» **THE RECORDS**:
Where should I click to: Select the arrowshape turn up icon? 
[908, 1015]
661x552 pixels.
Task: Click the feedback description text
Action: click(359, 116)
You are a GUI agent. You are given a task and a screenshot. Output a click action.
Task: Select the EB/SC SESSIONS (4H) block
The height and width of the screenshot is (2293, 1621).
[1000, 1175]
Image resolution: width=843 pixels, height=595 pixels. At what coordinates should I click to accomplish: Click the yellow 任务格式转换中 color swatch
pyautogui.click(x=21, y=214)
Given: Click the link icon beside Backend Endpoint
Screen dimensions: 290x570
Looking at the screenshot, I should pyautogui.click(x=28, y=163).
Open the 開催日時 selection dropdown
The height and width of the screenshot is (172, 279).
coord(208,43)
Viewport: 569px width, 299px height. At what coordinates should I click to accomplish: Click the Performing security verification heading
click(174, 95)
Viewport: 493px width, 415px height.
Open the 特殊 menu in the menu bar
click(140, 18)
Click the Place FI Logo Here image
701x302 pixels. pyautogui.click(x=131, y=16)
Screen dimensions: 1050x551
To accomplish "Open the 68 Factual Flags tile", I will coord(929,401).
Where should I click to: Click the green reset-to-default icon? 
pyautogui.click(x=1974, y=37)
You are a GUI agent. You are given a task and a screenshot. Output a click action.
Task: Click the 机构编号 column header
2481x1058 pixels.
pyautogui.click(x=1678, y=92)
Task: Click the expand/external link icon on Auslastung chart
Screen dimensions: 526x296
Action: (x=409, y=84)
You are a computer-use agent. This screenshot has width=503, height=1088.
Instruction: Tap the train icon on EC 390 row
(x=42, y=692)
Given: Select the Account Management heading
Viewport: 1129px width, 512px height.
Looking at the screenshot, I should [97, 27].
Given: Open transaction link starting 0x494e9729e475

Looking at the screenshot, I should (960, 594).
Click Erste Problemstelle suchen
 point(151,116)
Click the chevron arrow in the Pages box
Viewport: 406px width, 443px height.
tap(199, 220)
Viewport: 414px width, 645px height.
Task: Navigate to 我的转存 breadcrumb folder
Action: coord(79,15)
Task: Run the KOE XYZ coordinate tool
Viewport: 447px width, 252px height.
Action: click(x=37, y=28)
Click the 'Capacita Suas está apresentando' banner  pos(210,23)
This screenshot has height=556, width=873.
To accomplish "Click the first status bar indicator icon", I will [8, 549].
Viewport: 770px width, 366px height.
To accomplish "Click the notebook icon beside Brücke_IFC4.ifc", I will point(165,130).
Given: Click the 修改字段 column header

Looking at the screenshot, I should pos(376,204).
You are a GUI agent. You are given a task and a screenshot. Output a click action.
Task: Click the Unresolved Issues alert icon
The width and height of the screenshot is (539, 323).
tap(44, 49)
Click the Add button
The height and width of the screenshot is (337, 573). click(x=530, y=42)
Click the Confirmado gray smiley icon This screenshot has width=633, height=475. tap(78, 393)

» **REQUIRED TASK**: Which rows above contain the word "column"? Pull out each of those lines in full.

» **TASK SOLUTION**:
Task: Click the 机构编号 column header
Given: Click the 修改字段 column header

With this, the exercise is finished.